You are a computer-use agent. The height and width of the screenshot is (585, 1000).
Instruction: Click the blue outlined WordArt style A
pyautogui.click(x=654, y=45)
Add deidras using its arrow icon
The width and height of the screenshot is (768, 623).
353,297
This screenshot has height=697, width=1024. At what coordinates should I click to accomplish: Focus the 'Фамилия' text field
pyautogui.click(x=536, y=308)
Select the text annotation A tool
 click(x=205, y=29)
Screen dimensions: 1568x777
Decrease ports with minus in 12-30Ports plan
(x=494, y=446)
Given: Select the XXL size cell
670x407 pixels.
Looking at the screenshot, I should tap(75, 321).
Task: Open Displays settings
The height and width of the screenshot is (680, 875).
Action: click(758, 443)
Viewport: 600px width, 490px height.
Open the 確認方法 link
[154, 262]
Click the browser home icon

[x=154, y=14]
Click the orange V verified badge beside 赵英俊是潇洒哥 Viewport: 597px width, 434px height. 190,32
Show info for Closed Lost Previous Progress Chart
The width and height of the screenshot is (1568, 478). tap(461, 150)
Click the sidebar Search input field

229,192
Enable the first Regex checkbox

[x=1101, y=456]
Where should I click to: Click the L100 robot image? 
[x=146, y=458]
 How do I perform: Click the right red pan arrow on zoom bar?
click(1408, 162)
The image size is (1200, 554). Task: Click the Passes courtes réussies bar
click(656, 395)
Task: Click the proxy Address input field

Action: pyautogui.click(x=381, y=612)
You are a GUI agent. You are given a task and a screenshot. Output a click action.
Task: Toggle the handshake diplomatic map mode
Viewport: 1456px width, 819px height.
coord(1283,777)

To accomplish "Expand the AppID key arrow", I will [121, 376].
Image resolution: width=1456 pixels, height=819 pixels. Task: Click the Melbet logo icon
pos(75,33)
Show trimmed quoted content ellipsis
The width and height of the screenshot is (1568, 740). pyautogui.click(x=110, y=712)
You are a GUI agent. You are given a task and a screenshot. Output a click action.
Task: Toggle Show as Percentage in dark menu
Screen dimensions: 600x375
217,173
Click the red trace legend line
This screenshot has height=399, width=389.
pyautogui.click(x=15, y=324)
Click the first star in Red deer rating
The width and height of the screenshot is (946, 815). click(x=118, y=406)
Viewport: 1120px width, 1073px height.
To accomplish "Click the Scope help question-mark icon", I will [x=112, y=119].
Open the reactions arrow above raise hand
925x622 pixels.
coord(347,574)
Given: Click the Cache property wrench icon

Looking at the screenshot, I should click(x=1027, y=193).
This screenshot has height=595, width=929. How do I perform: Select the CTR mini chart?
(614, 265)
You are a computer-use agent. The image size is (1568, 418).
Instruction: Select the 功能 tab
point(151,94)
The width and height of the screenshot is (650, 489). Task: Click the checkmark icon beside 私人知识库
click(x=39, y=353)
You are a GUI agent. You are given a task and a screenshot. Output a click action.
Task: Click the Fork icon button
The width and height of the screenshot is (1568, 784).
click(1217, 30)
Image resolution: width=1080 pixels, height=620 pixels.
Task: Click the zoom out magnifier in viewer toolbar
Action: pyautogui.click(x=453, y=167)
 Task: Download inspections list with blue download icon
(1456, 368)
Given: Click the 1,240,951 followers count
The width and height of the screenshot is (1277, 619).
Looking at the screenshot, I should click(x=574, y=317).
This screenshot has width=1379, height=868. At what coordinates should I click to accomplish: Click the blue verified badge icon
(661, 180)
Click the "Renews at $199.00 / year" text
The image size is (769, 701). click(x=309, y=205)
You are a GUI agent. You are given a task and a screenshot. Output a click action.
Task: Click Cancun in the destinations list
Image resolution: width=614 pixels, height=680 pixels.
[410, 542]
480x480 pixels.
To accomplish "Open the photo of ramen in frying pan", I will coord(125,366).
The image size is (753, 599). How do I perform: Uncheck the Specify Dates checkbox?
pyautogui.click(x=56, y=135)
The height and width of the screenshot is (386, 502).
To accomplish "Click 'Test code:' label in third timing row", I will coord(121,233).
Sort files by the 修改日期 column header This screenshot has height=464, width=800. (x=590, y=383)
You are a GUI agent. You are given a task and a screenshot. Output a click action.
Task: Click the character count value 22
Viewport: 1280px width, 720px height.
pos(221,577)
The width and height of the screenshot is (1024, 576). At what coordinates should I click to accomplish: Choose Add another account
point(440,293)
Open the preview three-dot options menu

EXERCISE: Word for word, give the entire listing again.

ANSWER SECTION:
You are a computer-use agent. The height and width of the screenshot is (585, 1000).
Instruction: Click the blue outlined WordArt style A
pyautogui.click(x=654, y=45)
Add deidras using its arrow icon
The width and height of the screenshot is (768, 623).
353,297
This screenshot has height=697, width=1024. At what coordinates should I click to accomplish: Focus the 'Фамилия' text field
pyautogui.click(x=536, y=308)
Select the text annotation A tool
 click(x=205, y=29)
Screen dimensions: 1568x777
Decrease ports with minus in 12-30Ports plan
(x=494, y=446)
Given: Select the XXL size cell
670x407 pixels.
Looking at the screenshot, I should tap(75, 321).
Task: Open Displays settings
The height and width of the screenshot is (680, 875).
Action: click(758, 443)
Viewport: 600px width, 490px height.
Open the 確認方法 link
[154, 262]
Click the browser home icon

[x=154, y=14]
Click the orange V verified badge beside 赵英俊是潇洒哥 Viewport: 597px width, 434px height. 190,32
Show info for Closed Lost Previous Progress Chart
The width and height of the screenshot is (1568, 478). tap(461, 150)
Click the sidebar Search input field

229,192
Enable the first Regex checkbox

[x=1101, y=456]
Where should I click to: Click the L100 robot image? 
[x=146, y=458]
 How do I perform: Click the right red pan arrow on zoom bar?
click(1408, 162)
The image size is (1200, 554). Task: Click the Passes courtes réussies bar
click(656, 395)
Task: Click the proxy Address input field

Action: pyautogui.click(x=381, y=612)
You are a GUI agent. You are given a task and a screenshot. Output a click action.
Task: Toggle the handshake diplomatic map mode
Viewport: 1456px width, 819px height.
coord(1283,777)

To accomplish "Expand the AppID key arrow", I will [121, 376].
Image resolution: width=1456 pixels, height=819 pixels. Task: Click the Melbet logo icon
pos(75,33)
Show trimmed quoted content ellipsis
The width and height of the screenshot is (1568, 740). pyautogui.click(x=110, y=712)
You are a GUI agent. You are given a task and a screenshot. Output a click action.
Task: Toggle Show as Percentage in dark menu
Screen dimensions: 600x375
217,173
Click the red trace legend line
This screenshot has height=399, width=389.
pyautogui.click(x=15, y=324)
Click the first star in Red deer rating
The width and height of the screenshot is (946, 815). click(x=118, y=406)
Viewport: 1120px width, 1073px height.
To accomplish "Click the Scope help question-mark icon", I will [x=112, y=119].
Open the reactions arrow above raise hand
925x622 pixels.
coord(347,574)
Given: Click the Cache property wrench icon

Looking at the screenshot, I should click(x=1027, y=193).
This screenshot has height=595, width=929. How do I perform: Select the CTR mini chart?
(614, 265)
You are a computer-use agent. The image size is (1568, 418).
Instruction: Select the 功能 tab
point(151,94)
The width and height of the screenshot is (650, 489). Task: Click the checkmark icon beside 私人知识库
click(x=39, y=353)
You are a GUI agent. You are given a task and a screenshot. Output a click action.
Task: Click the Fork icon button
The width and height of the screenshot is (1568, 784).
click(1217, 30)
Image resolution: width=1080 pixels, height=620 pixels.
Task: Click the zoom out magnifier in viewer toolbar
Action: pyautogui.click(x=453, y=167)
 Task: Download inspections list with blue download icon
(1456, 368)
Given: Click the 1,240,951 followers count
The width and height of the screenshot is (1277, 619).
Looking at the screenshot, I should click(x=574, y=317).
This screenshot has width=1379, height=868. At what coordinates should I click to accomplish: Click the blue verified badge icon
(661, 180)
Click the "Renews at $199.00 / year" text
The image size is (769, 701). click(x=309, y=205)
You are a GUI agent. You are given a task and a screenshot. Output a click action.
Task: Click Cancun in the destinations list
Image resolution: width=614 pixels, height=680 pixels.
[410, 542]
480x480 pixels.
To accomplish "Open the photo of ramen in frying pan", I will coord(125,366).
The image size is (753, 599). How do I perform: Uncheck the Specify Dates checkbox?
pyautogui.click(x=56, y=135)
The height and width of the screenshot is (386, 502).
To accomplish "Click 'Test code:' label in third timing row", I will coord(121,233).
Sort files by the 修改日期 column header This screenshot has height=464, width=800. (x=590, y=383)
You are a GUI agent. You are given a task and a screenshot. Output a click action.
Task: Click the character count value 22
Viewport: 1280px width, 720px height.
pos(221,577)
The width and height of the screenshot is (1024, 576). At what coordinates should I click to accomplish: Choose Add another account
point(440,293)
Open the preview three-dot options menu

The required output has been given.